Pourquoi aller forcément dans l’espace pour faire ces recherches? Samuel Ting nous expliquait en avril 2011, peu avant le lancement d’AMS-02:
«Les particules et molécules d’antimatière s’annihilent lorsqu’elles entrent en contact avec celles de la matière, dans l’atmosphère par exemple. Par ailleurs, en raison du vide intersidéral, l’énergie des particules que nous pouvons mesurer depuis l’ISS est sans limite.»
Les résultats. Depuis sa mise en service en 2011, AMS-02 a détecté le passage de plus de 100 milliards de particules cosmiques. Parmi lesquelles plusieurs centaines de milliers de positrons.
Maurice Bourquin, l’un de ses concepteurs:
«Durant ces premières années d’exploitation, AMS-02 a généré des données en grande quantité (sur des positrons et antiprotons) et avec une très grande finesse – on peut quantifier avec une précision de l’ordre du pourcent leur distribution d’énergie. C’est déjà très important pour mieux comprendre l’origine des rayons cosmiques», comme sont nommées ces (anti-)particules de haute énergie traversant le cosmos.
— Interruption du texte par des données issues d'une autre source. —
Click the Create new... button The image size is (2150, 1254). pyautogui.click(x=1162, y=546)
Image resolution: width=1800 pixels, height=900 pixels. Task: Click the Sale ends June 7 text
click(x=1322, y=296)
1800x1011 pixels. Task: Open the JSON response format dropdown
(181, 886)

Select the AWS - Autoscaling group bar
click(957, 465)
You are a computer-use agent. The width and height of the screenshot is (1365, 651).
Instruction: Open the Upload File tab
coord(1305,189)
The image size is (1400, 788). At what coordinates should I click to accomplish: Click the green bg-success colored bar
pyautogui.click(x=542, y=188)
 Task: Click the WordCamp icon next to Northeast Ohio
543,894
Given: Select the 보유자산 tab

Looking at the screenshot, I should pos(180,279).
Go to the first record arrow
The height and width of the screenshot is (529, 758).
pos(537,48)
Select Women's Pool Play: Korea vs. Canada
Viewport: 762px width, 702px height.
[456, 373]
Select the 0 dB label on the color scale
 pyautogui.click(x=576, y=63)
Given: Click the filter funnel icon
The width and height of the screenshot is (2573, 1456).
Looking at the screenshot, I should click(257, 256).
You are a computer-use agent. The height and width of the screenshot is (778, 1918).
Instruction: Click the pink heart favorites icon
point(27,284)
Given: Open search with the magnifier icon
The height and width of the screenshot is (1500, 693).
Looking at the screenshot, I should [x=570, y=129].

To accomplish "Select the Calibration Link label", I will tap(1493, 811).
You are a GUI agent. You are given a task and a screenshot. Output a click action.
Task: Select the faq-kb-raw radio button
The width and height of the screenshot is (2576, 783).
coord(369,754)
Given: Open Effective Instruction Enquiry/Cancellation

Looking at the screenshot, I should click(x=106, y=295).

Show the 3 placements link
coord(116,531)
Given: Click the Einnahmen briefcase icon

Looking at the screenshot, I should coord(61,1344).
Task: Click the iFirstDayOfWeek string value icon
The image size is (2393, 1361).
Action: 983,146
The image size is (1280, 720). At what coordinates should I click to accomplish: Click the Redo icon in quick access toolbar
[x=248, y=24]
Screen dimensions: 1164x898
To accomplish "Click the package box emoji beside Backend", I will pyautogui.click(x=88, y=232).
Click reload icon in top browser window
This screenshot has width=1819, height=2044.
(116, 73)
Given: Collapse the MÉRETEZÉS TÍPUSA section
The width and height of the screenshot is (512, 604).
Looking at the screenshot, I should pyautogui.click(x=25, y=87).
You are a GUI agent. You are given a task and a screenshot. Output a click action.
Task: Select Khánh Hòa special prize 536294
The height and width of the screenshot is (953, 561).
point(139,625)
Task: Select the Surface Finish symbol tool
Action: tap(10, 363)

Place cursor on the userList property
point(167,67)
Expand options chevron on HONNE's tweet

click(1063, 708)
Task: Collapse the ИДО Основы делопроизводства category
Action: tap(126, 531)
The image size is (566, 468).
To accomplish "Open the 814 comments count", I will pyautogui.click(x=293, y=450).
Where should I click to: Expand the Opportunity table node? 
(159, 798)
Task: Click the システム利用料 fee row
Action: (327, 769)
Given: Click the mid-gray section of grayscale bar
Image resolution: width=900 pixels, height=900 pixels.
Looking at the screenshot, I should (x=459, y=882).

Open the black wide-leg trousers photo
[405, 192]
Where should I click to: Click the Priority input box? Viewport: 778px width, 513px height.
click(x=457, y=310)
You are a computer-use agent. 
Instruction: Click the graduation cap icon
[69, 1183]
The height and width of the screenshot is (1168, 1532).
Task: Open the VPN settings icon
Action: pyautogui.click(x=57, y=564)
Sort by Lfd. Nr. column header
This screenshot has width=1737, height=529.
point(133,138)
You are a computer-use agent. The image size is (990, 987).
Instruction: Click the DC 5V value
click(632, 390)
Les espoirs. Mais il y a mieux: le Graal, pour les pères d’AMS-02, serait de pouvoir identifier des anti-particules qui seraient nées de l’annihilation de neutralinos. Ces corpuscules, pour l’heure théoriques uniquement, pourraient constituer les éléments de cette fameuse «matière sombre» que les astrophysiciens supposent exister dans les galaxies en rotation comme la Voie lactée – sinon, sans la force d’attraction qu’elle exerce, les planètes et étoiles en seraient éjectées comme sur un carrousel tournant trop vite – mais dont ils ignorent la nature.
Or les premiers paquets de données issues d’AMS-02 affichent un léger excédent de positrons par rapport à ce que les calculs prévoient en l’absence de matière sombre. De même, AMS-02 a aussi observé en 2016 un excès d’antiprotons par rapport aux prédictions théoriques. Des données qui sont longtemps demeurées difficiles à interpréter à cause de plusieurs sources d’incertitudes. Mais en mai 2019, un examen plus détaillé, publié dans Physical Review D, a conclu que cette observation pourrait être cohérente avec l’existence de matière sombre. Reste donc à en identifier les sources.
Maurice Bourquin:
«Nous avons impérativement besoin de données supplémentaires pour améliorer la finesse statistique de nos mesures , et nous permettre d’arriver à des conclusions plus tranchées. La réparation de AMS-02 constitue ainsi une chance immense.»
Cette réparation se justifie d’autant plus que, comme le disait lui-même Bill Gerstenmeier en 2011, alors administrateur associé de la Nasa , «cette expérience, qui devrait apporter une moisson d’informations importantes pour la compréhension de l’Univers, donne vraiment une raison d’être à la Station spatiale international», que d’aucuns n’ont pas hésité à qualifier de joujou à plus de 100 milliards de dollars sans réelle justification scientifique.
En cas de succès de la réparation, le détecteur AMS-02 pourrait rester en fonction jusqu’en 2030. Pour autant que la Station spatiale internationale, elle, survive jusqu’à cette date.